Below, in this embodiment of the present disclosure, a working principle of the apparatus for quick charge is described.

A battery charge circuit inside an electronic device may include, according to functions, two parts, where one is a measurement and feedback control part, and the other is a voltage-current conversion part. In an actual disclosure, the two parts may usually be integrated in one module.

The measurement and feedback control part is responsible for monitoring key parameters of battery charge (for example, a battery charge current, a battery current voltage and a battery temperature), and according to a preset battery charge algorithm, adjusts parameters such as a charge current or turns off charge. By using a mobile phone as an example, a measurement and feedback control part of a charge circuit of a mobile phone may usually adjust some parameters by using software programming. Even for some mobile phones, most of the functions of measurement and feedback control parts for charge are implemented by using software. In most of the mobile phones, control algorithms for charging lithium batteries are based on a constant-current constant-voltage process or a variant thereof. A constant-current constant-voltage charge process may be generally understood as: first, when a battery is lower than a charge limit voltage (4.2 V for earlier mobile phones, and nowadays it is usually 4.35 V) of the battery, one constant current is used to charge the battery.

A ratio (or referred to as a charge current rate) of the magnitude of this constant current to a battery capacity is closely related to a charge speed of a battery for a mobile phone. To improve the charge speed for the mobile phone, one effective measure is to improve a charge current rate. However, a battery of a mobile phone has limited tolerance for a charge current rate, and an excessively large charge current rate causes increased cyclic attenuation of the battery of the mobile phone, or even may cause a battery safety problem. Currently, batteries of most of the mobile phones may tolerate 0.5 time to 1 time of the charge current rate. For example, for a battery of 3000 mAh of a mobile phone, the 0.5 time to 1 time of the charge current rate corresponds to a charge current of 1500 mA to 3000 mA. By optimizing a battery structure and formula, a battery can tolerate a larger charge current rate.

════════════════════

Can you continue the passage on battery charge circuits, picking up right after its final sentence?

**MATERIAL**
════════════════════

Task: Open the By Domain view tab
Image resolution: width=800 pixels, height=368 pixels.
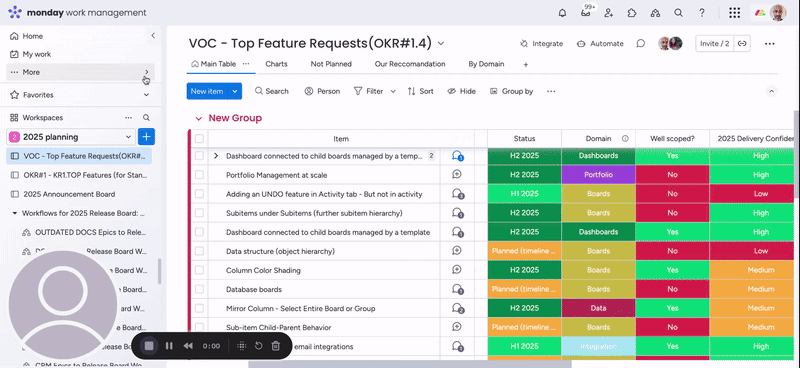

════════════════════

**OUTPUT FOR THIS TASK**
After the battery is charged by using a constant current and the charge limit voltage of the battery is reached, the charge current is gradually reduced to keep the charge limit voltage unchanged. Because for a lithium ion battery, a voltage increases long with the fullness of the battery, when a charge current increases, the voltage of the battery also increases. Therefore, in a case in which the fullness keeps increasing, the voltage of the battery may be maintained constant by reducing the charge current, that is, a constant-voltage process. When the charge current is reduced to a predetermined value, the charge current is turned off, and charge is completed.

A mobile phone is still used as an example. A circuit function of the voltage-current conversion part is to convert, under the control of the measurement and feedback control part, electric energy obtained from a charge port of the mobile phone into a charge current of a battery. Because a voltage input in the charge port of the mobile phone is usually a voltage such as 5 V and 9 V and does not match a battery voltage (3.0 V to 4.35 V, which changes with a power level and the charge current), conversion is required. That is, a quick charge program preset at the measurement and feedback control part determines a charge voltage and the charge current of the battery of the mobile phone. As long as an input voltage, being a little higher or a little lower, is still within a range allowed by the voltage-current conversion part, the input voltage is converted by the voltage-current conversion part into a value set by the program.

Circuit types of the voltage-current conversion part may usually include the following two types:

i. Linear Conversion Circuit.

The linear conversion circuit is substantially one variable resistor regulated by the measurement and feedback control part. A resistor is used to consume, in a heat generating manner, a part, higher than a battery voltage, of a voltage of a charger. For example, a voltage input in the charge port is 5 V, a battery voltage is 3.7 V, and a charge current of 1000 mA is required. In this case, a resistance value of the variable resistor is made to be 1.3 ohms. As long as a resistance value of the variable resistor keeps changing, an entire constant-current constant-voltage process can be accomplished. As can be seen from Kirchhoff's laws, an input current of this circuit is equal to an output current. Therefore, when an input voltage is increased, for this circuit, only more input power is consumed by using a resistor, and a charge power of the battery does not increase. In addition, when the charge current is excessively high, a heat generation power is also large. Therefore, such a circuit is not suitable for charging current mobile phones that require a large current for charge and have limited space.

ii. Switch Conversion Circuit.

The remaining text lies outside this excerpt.